- [MATERIAL SHOWN]:
------------------------

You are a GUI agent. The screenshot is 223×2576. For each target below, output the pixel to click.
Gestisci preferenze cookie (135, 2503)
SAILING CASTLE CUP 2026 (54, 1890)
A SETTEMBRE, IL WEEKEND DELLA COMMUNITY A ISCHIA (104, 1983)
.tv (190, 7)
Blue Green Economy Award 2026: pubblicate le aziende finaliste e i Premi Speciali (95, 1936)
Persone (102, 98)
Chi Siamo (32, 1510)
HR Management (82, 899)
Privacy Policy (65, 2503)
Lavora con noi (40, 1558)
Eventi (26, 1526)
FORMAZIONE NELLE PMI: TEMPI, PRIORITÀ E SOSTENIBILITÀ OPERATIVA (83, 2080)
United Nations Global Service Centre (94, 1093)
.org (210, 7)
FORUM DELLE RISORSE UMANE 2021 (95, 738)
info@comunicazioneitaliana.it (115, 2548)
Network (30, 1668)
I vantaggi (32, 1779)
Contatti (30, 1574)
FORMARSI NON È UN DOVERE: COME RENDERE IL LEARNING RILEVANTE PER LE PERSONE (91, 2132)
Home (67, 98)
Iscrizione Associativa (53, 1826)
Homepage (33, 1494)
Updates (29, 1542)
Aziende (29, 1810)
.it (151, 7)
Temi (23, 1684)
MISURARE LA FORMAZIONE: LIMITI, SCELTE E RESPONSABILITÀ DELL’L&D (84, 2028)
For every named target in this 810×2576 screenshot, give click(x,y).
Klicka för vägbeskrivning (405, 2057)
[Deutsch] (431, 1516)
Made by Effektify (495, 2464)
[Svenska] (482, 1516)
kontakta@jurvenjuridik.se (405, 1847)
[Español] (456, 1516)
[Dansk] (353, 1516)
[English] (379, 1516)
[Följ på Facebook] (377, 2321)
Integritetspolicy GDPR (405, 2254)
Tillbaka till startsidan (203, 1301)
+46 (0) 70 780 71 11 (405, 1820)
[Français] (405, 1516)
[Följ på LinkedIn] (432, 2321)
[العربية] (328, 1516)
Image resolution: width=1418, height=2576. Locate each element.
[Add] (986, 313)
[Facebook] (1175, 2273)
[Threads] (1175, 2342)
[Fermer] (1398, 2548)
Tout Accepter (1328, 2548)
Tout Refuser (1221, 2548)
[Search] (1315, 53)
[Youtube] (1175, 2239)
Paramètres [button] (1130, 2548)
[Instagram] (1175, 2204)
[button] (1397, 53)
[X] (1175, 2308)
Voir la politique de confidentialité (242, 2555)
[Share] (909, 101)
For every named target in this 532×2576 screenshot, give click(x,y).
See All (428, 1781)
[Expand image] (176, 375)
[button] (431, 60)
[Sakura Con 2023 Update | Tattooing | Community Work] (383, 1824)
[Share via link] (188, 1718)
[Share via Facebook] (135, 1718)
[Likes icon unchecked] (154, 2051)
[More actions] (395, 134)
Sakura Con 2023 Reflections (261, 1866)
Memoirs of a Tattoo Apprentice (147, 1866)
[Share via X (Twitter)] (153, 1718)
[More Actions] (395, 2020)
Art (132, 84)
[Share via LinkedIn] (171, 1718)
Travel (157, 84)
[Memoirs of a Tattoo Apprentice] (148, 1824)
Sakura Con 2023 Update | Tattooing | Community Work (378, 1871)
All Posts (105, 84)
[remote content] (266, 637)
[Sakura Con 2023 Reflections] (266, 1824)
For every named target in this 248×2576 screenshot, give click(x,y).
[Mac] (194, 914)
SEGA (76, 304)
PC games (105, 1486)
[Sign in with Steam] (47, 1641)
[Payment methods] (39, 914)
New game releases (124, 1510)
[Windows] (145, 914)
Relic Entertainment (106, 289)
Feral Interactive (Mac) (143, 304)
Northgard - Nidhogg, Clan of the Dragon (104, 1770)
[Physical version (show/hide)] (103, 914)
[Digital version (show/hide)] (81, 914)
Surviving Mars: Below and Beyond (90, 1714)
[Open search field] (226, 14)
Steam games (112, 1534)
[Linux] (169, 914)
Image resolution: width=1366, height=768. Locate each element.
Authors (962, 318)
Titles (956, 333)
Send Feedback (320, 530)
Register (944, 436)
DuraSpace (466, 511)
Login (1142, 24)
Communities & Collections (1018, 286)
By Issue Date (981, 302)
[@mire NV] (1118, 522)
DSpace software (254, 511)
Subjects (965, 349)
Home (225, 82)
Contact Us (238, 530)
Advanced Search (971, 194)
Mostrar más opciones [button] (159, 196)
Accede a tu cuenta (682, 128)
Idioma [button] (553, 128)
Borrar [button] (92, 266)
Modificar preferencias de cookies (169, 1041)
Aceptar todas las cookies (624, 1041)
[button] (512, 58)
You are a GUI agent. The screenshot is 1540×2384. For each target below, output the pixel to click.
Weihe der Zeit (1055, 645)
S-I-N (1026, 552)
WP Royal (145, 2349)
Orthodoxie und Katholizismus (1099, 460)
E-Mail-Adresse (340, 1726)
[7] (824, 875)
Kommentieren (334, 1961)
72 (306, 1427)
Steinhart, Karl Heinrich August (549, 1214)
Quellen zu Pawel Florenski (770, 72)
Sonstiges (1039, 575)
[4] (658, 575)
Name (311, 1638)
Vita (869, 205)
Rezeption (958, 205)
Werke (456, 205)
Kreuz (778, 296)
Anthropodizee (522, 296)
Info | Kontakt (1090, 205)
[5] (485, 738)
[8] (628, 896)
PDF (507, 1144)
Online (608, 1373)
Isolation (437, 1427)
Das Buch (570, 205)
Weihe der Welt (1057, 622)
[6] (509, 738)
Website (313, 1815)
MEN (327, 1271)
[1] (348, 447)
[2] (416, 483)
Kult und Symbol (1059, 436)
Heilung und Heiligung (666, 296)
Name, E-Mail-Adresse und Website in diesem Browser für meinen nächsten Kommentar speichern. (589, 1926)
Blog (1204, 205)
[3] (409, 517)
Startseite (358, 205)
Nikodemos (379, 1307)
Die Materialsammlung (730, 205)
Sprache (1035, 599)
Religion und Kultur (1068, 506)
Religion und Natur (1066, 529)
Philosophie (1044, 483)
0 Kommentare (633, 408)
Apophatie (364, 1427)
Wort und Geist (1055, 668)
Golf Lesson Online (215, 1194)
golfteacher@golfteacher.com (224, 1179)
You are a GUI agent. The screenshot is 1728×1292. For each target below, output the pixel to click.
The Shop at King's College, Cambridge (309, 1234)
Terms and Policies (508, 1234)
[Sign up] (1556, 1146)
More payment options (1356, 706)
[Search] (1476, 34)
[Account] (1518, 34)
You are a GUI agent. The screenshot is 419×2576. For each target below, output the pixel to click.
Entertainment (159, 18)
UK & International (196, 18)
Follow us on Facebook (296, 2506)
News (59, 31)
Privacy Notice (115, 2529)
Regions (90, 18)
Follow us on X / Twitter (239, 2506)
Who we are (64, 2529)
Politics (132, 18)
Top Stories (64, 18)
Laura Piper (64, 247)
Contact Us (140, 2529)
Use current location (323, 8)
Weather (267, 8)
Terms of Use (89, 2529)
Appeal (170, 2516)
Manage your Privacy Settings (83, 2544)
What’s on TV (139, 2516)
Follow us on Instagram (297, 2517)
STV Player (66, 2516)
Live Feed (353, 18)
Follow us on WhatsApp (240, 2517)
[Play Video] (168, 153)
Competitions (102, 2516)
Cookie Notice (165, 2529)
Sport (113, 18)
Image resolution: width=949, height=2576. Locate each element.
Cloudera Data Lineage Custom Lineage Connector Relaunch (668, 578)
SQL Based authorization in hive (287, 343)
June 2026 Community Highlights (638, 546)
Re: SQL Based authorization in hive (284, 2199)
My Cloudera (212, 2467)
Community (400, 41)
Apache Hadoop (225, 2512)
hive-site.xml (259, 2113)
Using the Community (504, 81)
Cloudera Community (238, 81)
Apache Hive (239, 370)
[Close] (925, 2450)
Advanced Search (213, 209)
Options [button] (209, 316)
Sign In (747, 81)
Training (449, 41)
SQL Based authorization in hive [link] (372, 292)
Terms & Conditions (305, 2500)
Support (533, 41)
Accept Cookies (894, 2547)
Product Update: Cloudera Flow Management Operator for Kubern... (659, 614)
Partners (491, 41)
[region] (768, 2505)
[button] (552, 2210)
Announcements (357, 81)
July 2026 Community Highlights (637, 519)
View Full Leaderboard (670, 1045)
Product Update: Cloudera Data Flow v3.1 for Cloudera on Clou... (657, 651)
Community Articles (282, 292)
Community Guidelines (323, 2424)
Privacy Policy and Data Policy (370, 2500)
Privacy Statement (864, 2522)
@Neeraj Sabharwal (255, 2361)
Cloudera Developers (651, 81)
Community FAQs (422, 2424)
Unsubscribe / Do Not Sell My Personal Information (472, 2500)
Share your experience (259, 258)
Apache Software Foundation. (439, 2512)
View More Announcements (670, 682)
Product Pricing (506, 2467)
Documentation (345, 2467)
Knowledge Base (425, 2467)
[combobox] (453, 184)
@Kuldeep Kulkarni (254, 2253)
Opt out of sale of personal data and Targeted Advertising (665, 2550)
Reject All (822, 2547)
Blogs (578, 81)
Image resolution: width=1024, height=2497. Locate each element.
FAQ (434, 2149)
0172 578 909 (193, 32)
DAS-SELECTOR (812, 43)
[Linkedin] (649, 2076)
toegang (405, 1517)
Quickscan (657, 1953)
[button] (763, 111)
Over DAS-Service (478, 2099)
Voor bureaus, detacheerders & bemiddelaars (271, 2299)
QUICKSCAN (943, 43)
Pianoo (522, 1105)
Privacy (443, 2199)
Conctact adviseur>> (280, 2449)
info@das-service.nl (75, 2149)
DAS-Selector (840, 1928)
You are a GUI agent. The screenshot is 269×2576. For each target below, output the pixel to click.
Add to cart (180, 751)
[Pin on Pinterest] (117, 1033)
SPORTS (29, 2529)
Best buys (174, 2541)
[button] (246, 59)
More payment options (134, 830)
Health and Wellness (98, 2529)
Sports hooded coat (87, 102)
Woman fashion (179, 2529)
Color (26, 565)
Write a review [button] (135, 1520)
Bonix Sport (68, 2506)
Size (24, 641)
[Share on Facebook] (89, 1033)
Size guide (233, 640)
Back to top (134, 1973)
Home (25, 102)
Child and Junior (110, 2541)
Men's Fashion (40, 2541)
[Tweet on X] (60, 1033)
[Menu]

------------------------

- [TASK ITEM]: From the records above, give again exactly the lines running from the line with "SEGA (76, 304)" to the line with "Isolation (437, 1427)", inclusive.

- [RESPONSE TO THE TASK]:
SEGA (76, 304)
PC games (105, 1486)
[Sign in with Steam] (47, 1641)
[Payment methods] (39, 914)
New game releases (124, 1510)
[Windows] (145, 914)
Relic Entertainment (106, 289)
Feral Interactive (Mac) (143, 304)
Northgard - Nidhogg, Clan of the Dragon (104, 1770)
[Physical version (show/hide)] (103, 914)
[Digital version (show/hide)] (81, 914)
Surviving Mars: Below and Beyond (90, 1714)
[Open search field] (226, 14)
Steam games (112, 1534)
[Linux] (169, 914)
Image resolution: width=1366, height=768. Locate each element.
Authors (962, 318)
Titles (956, 333)
Send Feedback (320, 530)
Register (944, 436)
DuraSpace (466, 511)
Login (1142, 24)
Communities & Collections (1018, 286)
By Issue Date (981, 302)
[@mire NV] (1118, 522)
DSpace software (254, 511)
Subjects (965, 349)
Home (225, 82)
Contact Us (238, 530)
Advanced Search (971, 194)
Mostrar más opciones [button] (159, 196)
Accede a tu cuenta (682, 128)
Idioma [button] (553, 128)
Borrar [button] (92, 266)
Modificar preferencias de cookies (169, 1041)
Aceptar todas las cookies (624, 1041)
[button] (512, 58)
You are a GUI agent. The screenshot is 1540×2384. For each target below, output the pixel to click.
Weihe der Zeit (1055, 645)
S-I-N (1026, 552)
WP Royal (145, 2349)
Orthodoxie und Katholizismus (1099, 460)
E-Mail-Adresse (340, 1726)
[7] (824, 875)
Kommentieren (334, 1961)
72 (306, 1427)
Steinhart, Karl Heinrich August (549, 1214)
Quellen zu Pawel Florenski (770, 72)
Sonstiges (1039, 575)
[4] (658, 575)
Name (311, 1638)
Vita (869, 205)
Rezeption (958, 205)
Werke (456, 205)
Kreuz (778, 296)
Anthropodizee (522, 296)
Info | Kontakt (1090, 205)
[5] (485, 738)
[8] (628, 896)
PDF (507, 1144)
Online (608, 1373)
Isolation (437, 1427)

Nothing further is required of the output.